The Securities and Exchange Commission is expected to prioritise rule-making on climate change disclosures, shareholder proposal exclusions, human capital reporting and board diversity in 2023.
The SEC’s workload for the year was revealed in the Biden administration’s newly published unified regulatory plan, based on regulatory agendas submitted by individual agencies in Q4 2022. A government statement said the plans were “a window into how the administration plans to continue delivering on the president’s agenda to advance economic prosperity and equity, [and] tackle the climate crisis”.
Foremost among the SEC’s priorities is the introduction of broad new rules requiring companies to disclose climate-related metrics such as emissions, climate targets and relevant policies to aid investor decision-making, in addition to new reporting requirements on how institutional investors voted on pay packages. The agency is due to make a ruling by April for both initiatives.
The SEC also plans to finalise by October the revision of Trump-era rules which had made it more difficult for shareholders to get ESG resolutions onto company ballots.
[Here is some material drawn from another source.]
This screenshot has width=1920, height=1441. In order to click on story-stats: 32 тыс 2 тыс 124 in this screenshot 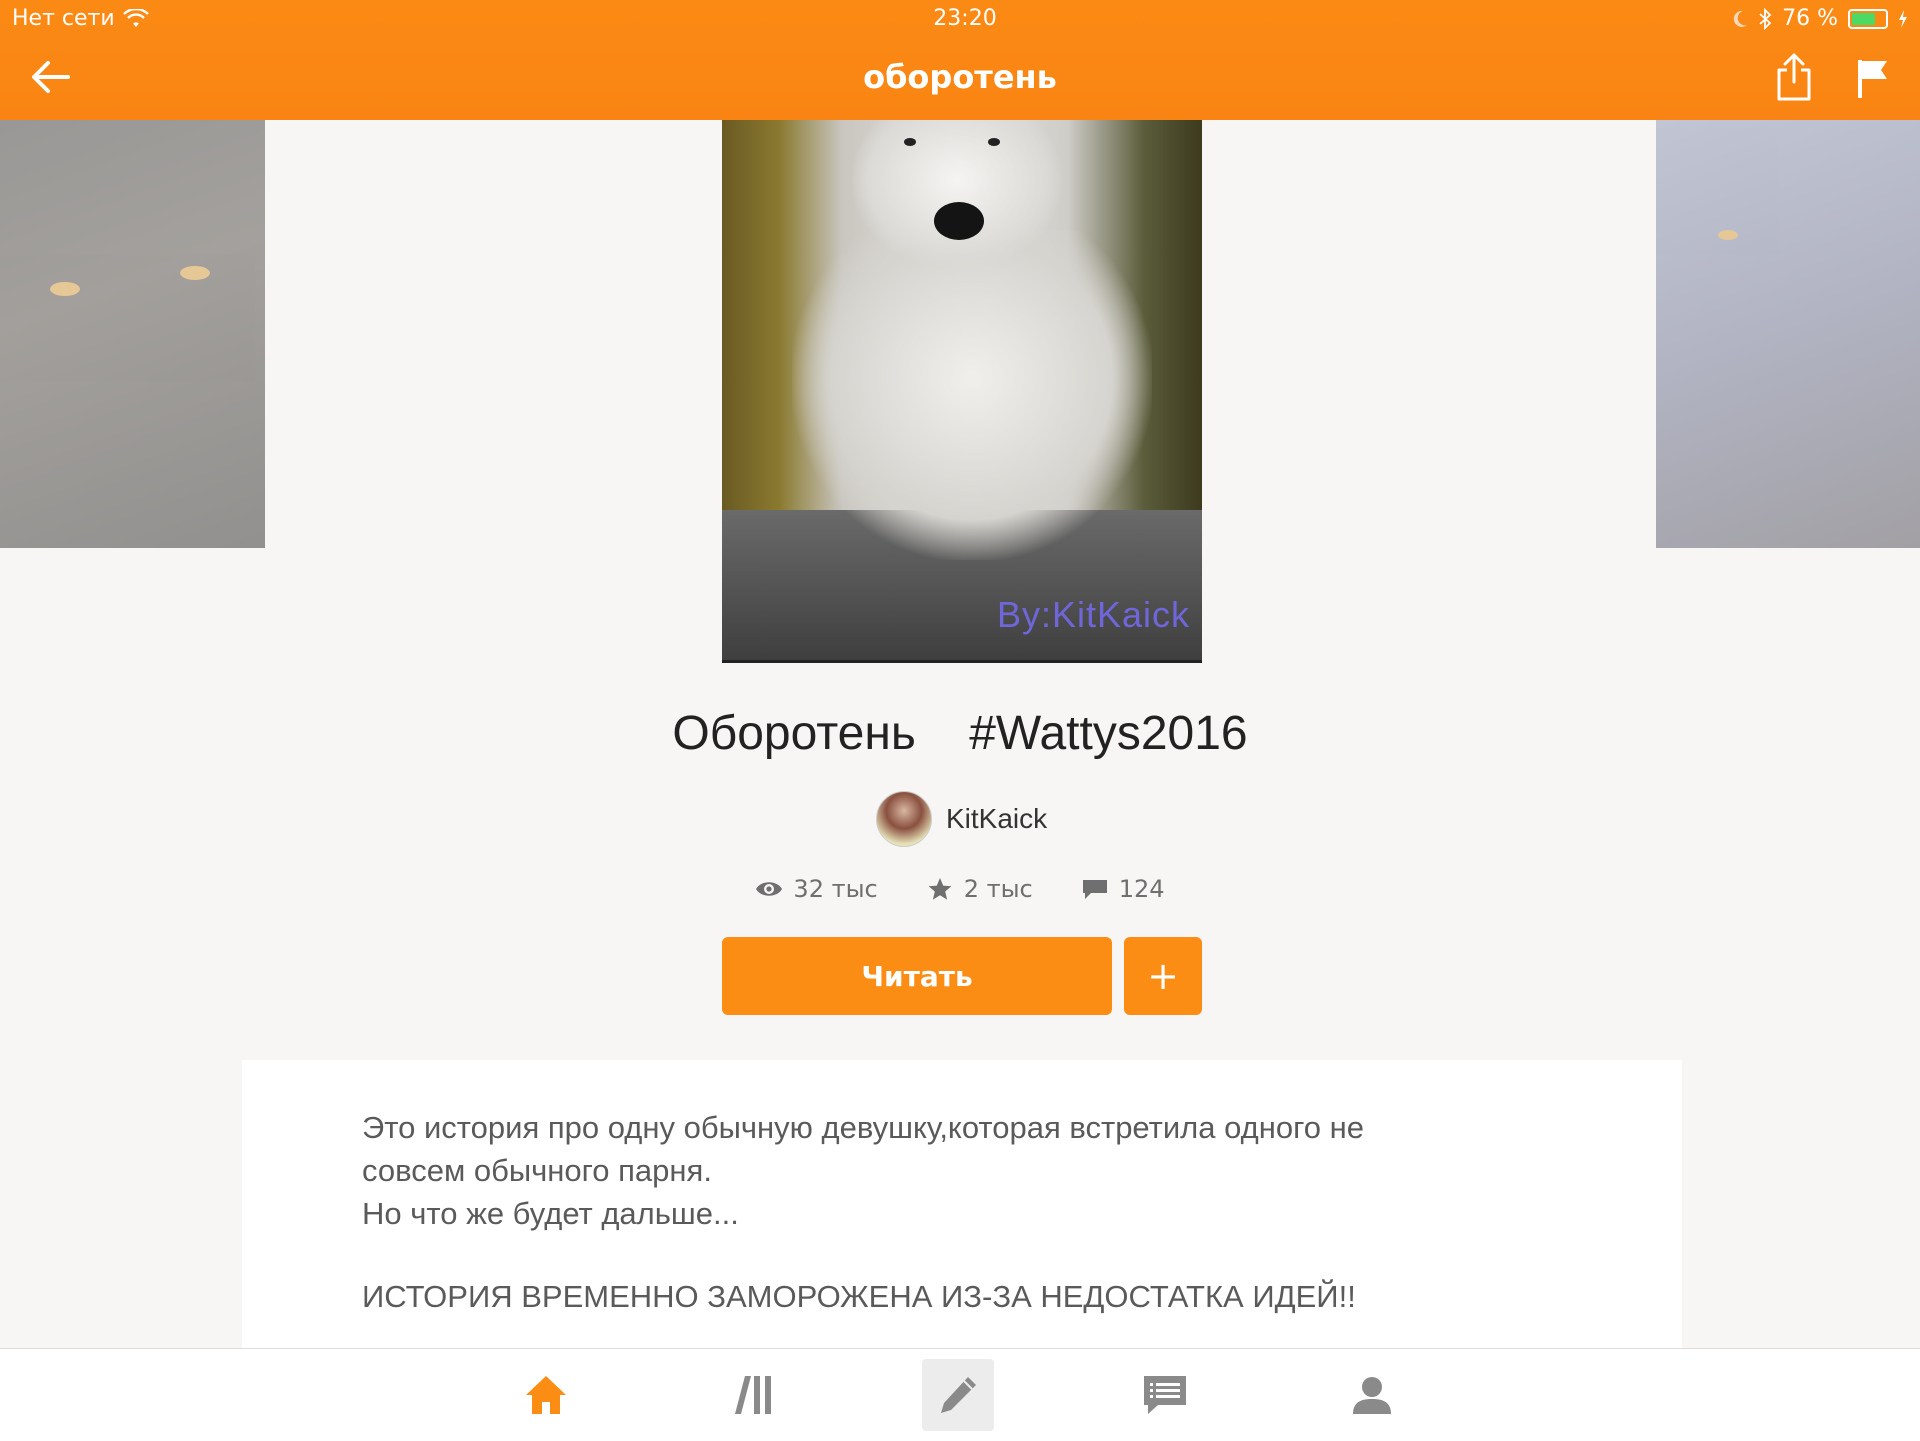, I will do `click(960, 889)`.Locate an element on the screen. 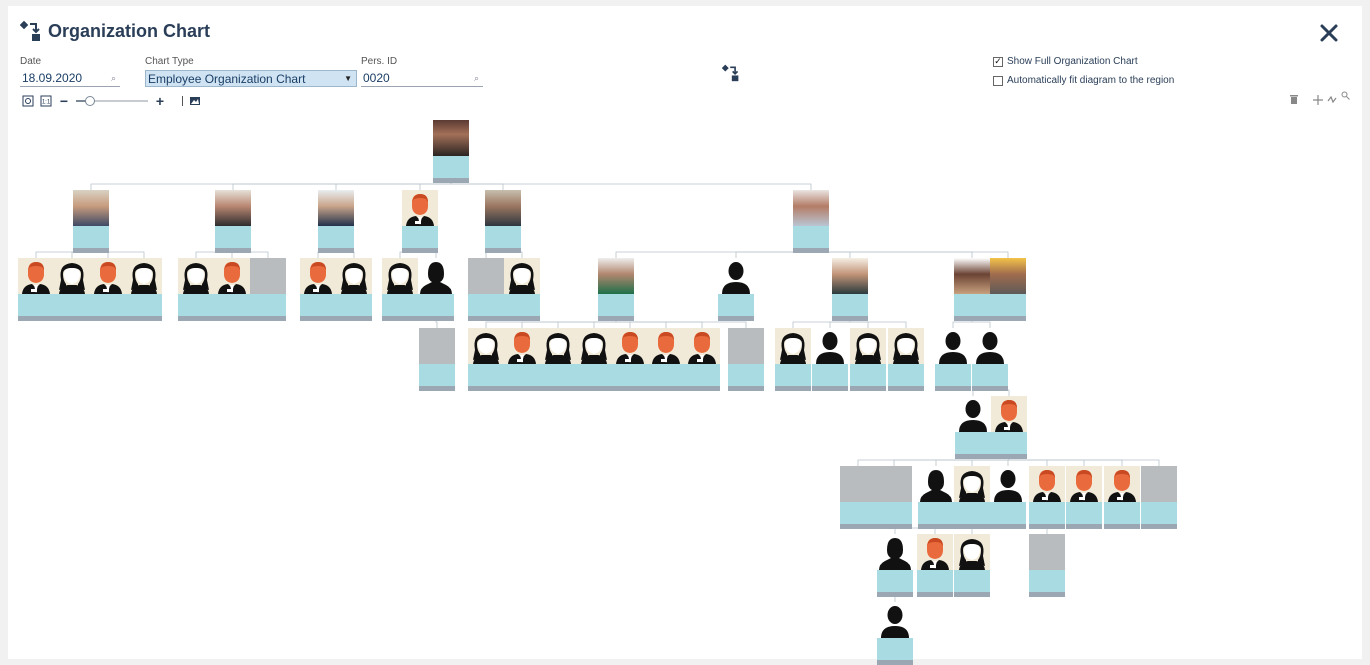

Under the existing rules, shareholder resolutions must meet certain hurdles if they are to be re-tabled and can be struck off by companies if they are assessed to be similar to other proposals.
The commission has proposed changes to soften the regulatory text in line with its recent efforts to tip the balance of power towards investors and away from companies on matters of stewardship and shareholder rights.
An October deadline has also been set for the SEC to amend its fund name rules to ensure that funds sold as being sustainable or green investments are not missold. The regulator has said that it will improve and clarify “the requirement for certain funds to adopt a policy to invest at least 80 percent of their assets in accordance with the investment focus that the fund’s name suggests”.
Finally, the SEC is due to adopt anti-greenwash measures which will see investment managers and other financial institutions report on their funds’ ESG approach and strategy, again by October. Investment advisers and consultants will also fall under the rule’s scope and will be required to provide information regarding their ESG processes.
Longer-term regulatory priorities for the SEC in 2023 include rule amendments to enhance disclosures on board member and nominee diversity, and human capital management. A dated workplan has yet to be issued for these social-focused initiatives.
The SEC’s schedule suggests that the US could this year bridge the gulf with other key global markets, most of which have moved quickly to introduce ESG rules and regulations. To date, the US has been a notable laggard with regards to ESG and climate disclosures, green taxonomies and corporate transition planning.